Tugas dikerjakan =
1. Dalam kutipan tentang diskriminasi dalam pelayanan publik, pada akhirnya perlakuan diskriminasi berujung pada praktik apa?
2. Tuliskan lanjutan kutipan tentang diskriminasi dalam pelayanan publik, dimulai sesudah kalimat terakhirnya.

Sesuai dengan fungsinya setiap penyelenggara
negara harus mempunyai kesadaran dan komitmen bahwa dalam menjalankan
penyelenggaraan negara tidak boleh ada perlakuan diskriminasi pada setiap warga
negaranya sebagaimana tertuang dalam UUD 1945 Pasal 27 ayat (1). Hal ini juga
berarti bahwa di Indonesia tidak boleh ada perlakuan diskriminasi di berbagai
bidang kehidupan. Pelayanan publik sebagai salah satu fungsi utama
penyelenggara negara dalam lingkup Eksekutif harus benar-benar menjunjung
tinggi asas kedudukan yang sama bagi setiap warga negara di hadapan hukum,
menegakkan hukum dengan adil dalam arti tidak ada pembedaan baik dari warna
kulit, golongan, suku, etnis, agama dan jenis kelamin; dan apabila dalam
pelaksanaannya terhadap peraturan perundang-undangan yang bersifat
diskriminatif dan melanggar prinsip keadilan harus berani ditindaklanjuti
dengan langkah menghapus dan/atau melakukan berbagai perubahan.
Pelaksana peraturan perundang-undangan
memegang peranan yang sangat menentukan. Walaupun peraturan perundang-undangan
yang dibuat telah dipersiapkan dengan baik, namun manusia yang berada di
belakang peraturan tersebut sangat menentukan yaitu mereka yang menerapkan dan
menegakkan hukum serta yang memberikan pelayanan hukum. Dalam praktik,
perlakuan diskriminasi dialami oleh warga negara, lembaga/instansi pemerintah,
lembaga swasta/dunia usaha oleh aparat yang melakukan pelayanan publik.
Perlakuan diskriminasi tersebut pada akhirnya berujung pada praktik korupsi,
kolusi dan nepotisme. Hal tersebut terjadi karena pelaksana hukum (aparat)
cenderung dipandang lebih tinggi dari masyarakat yang membutuhkan pelayanan
publik. Kondisi tersebut sampai saat ini masih terus terjadi karena masih
terdapatnya kesenjangan antara pihak yang memerlukan dengan pihak yang
memberikan pelayanan publik.
Peningkatan Kesadaran akan hak dan kewajiban
hukum masyarakat. Peningkatan kesadaran masyarakat terhadap hak dan kewajiban
hukum tetap mensyaratkan antara lain tingkat pendidikan yang memungkinkan untuk
dapat memahami dan mengerti berbagai permasalahan yang terjadi. Dua pihak
berperan penting yaitu masyarakat dan kualitas aparat yang bertugas melakukan
penyebarluasan hukum dan berbagai peraturan perundang-undangan. Walaupun
tingkat pendidikan sebagian masyarakat masih kurang memadai, namun dengan
kemampuan dan profesionalisme dalam melakukan pendekatan penyuluhan hukum ke
dalam masyarakat, pesan yang disampaikan kepada masyarakat dapat diterima
secara baik dan dapat diterapkan apabila masyarakat menghadapi berbagai
persoalan yang terkait dengan hak dan kewajiban mereka[1].

Baris data =
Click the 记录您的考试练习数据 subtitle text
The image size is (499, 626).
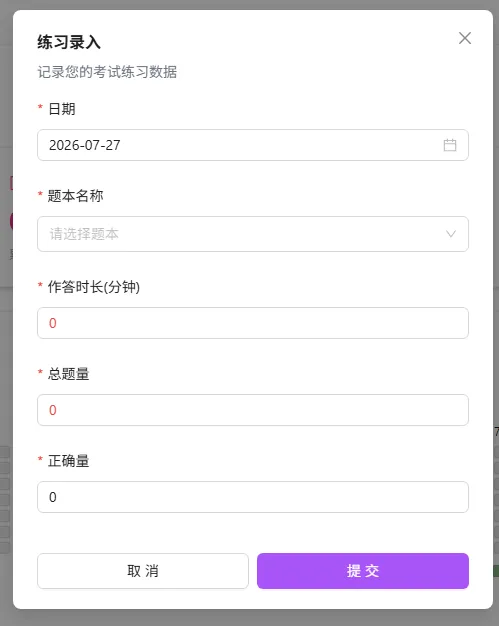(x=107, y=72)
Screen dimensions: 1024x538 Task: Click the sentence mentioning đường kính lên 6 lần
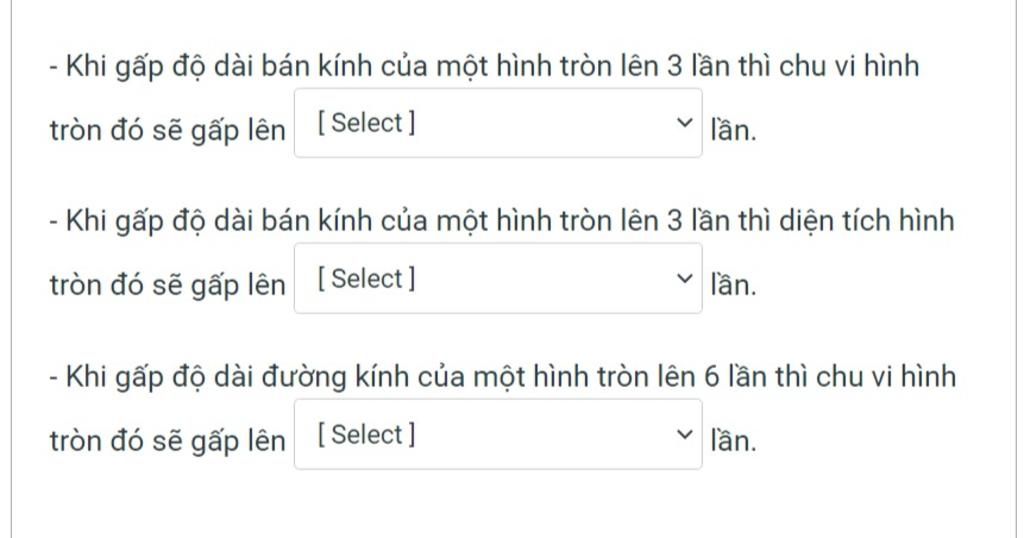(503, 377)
* * *
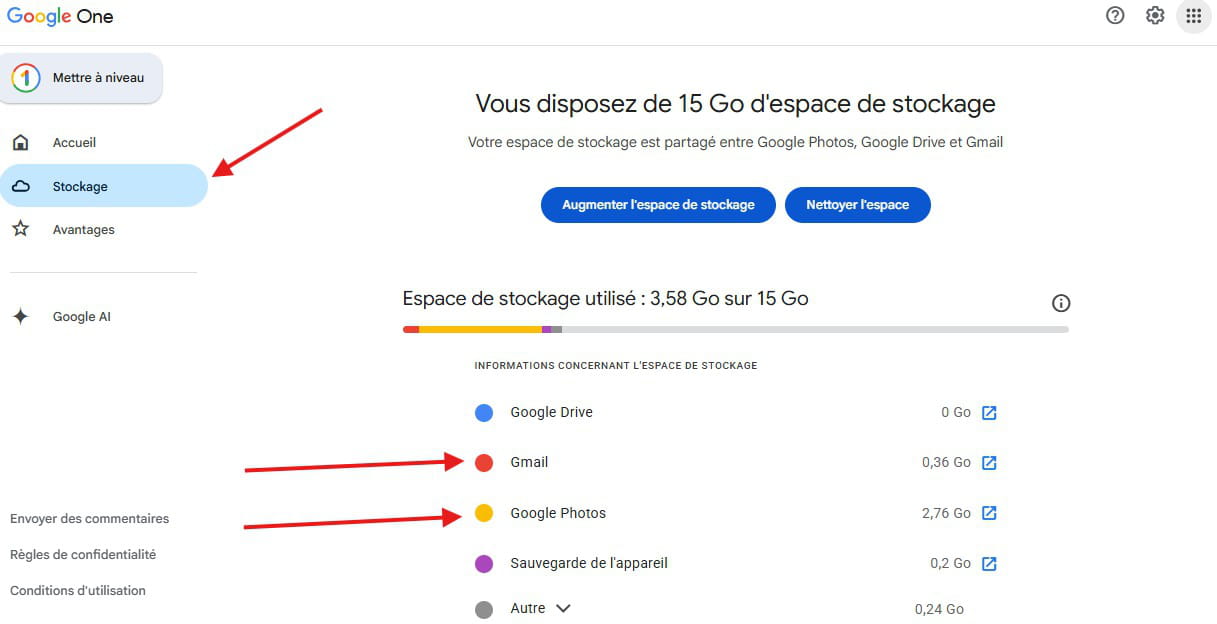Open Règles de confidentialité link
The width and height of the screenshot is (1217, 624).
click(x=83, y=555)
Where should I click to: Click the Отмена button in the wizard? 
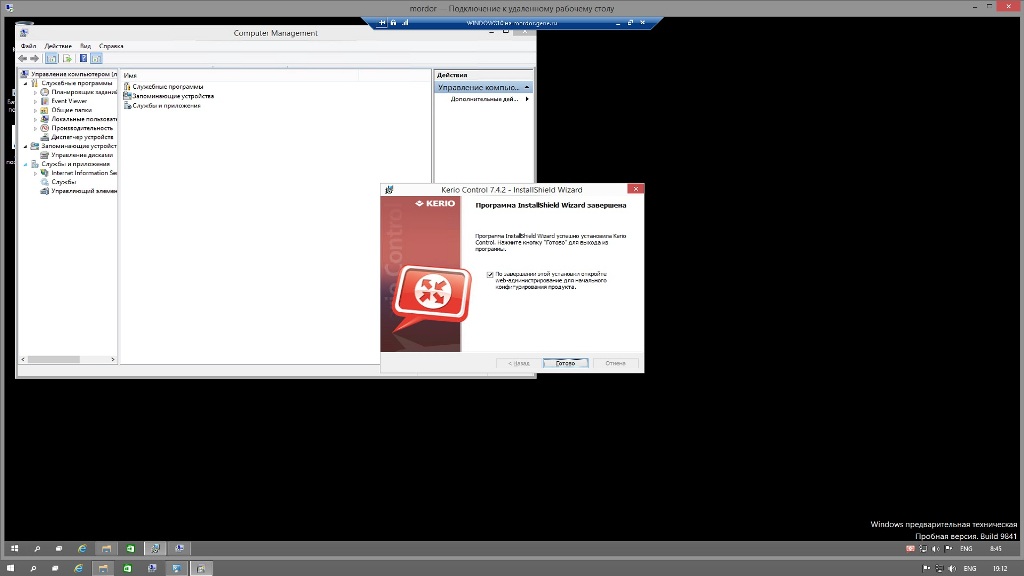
==
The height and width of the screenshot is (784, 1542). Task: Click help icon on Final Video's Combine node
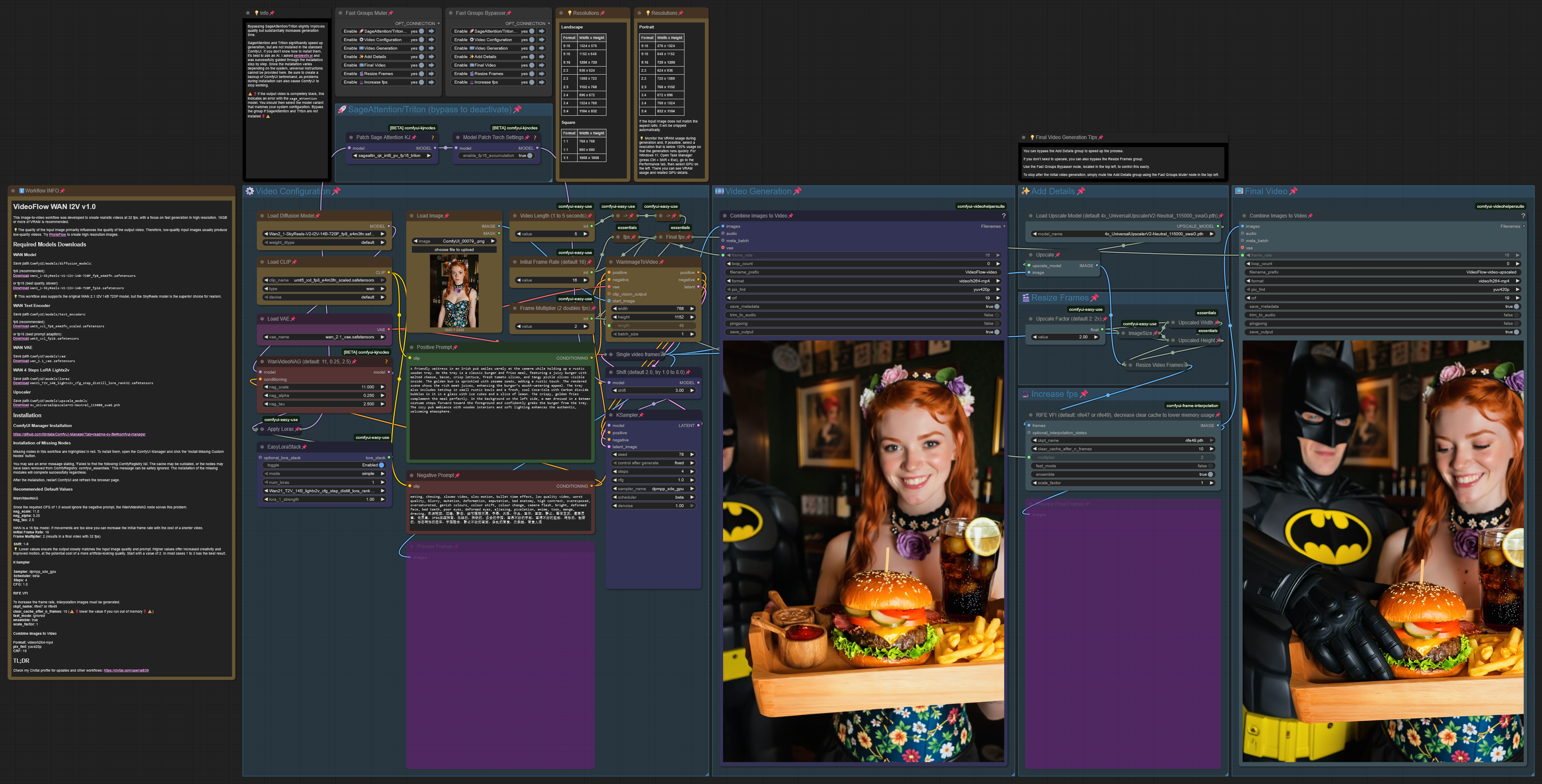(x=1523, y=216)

Hasil latihan =
1. Praktik korupsi, kolusi dan nepotisme.

2.
B.
Bentuk Diskriminasi yang ada di
Masyarakat
bentuk-bentuk diskriminasi ada 2 yaitu :
1.
Diskriminasi kasar—aksi negatif
terhadap objek prasangka rasial, etnis, atau agama—dan kriminalitas berdasarkan kebencian (hate crimes)—kriminalitass yang
berdasar pada prasangka rasial, etnis, dan tipe prasangka lainnya. Contoh:
James Byrd seorang lelaki afro-amerika yang diseret dibelakang truk hingga
meninggal oleh seorang laki-laki berkulit putih dengan prasangka tinggi.
2.
Diskriminasi halus: rasisme
modern (rasial implicit)—rasisme
berusaha menutup-nutupi prasangka di tempat umum, tetapi mengekspresikan
sikap-sikap mengecam ketika hal itu aman dilakukan—dan tokenisme—contoh di mana
individu menunjukkan tingkah laku positif yang menipu terhadap anggota kelompok
out-group kepada siapa mereka merasakan prasangka yang kuat. Kemudian tingkah
laku tokenistic ini digunakan sebagai alasan untuk menolak melakukan aksi yang
lebih menguntungkan terhadap kelompok ini. Contoh: sebuah bank yang
mempekerjakan orang dari etnis tertentu, supaya tidak disangka melakukan
diskriminasi juga mempekerjakan masyarakat pribumi. Namun, masyarakat pribumi
ini nantinya akan dipersulit untuk kenaikan jabatan.
C.
Mengatasi berbagai bentuk
Diskriminasi
Beberapa
ketentuan yang merupakan suatu upaya untuk menghapuskan tindakan diskriminasi,
antara lain sebagai berikut.
a)
Diskriminasi terhadap perempuan
perlu mendapatkan perhatian yang lebih mengingat khusus diskriminasi terhadap
perempuan itu, Indonesia telah meratifikasi CEDAW dengan UU No. 7 Tahun 1984.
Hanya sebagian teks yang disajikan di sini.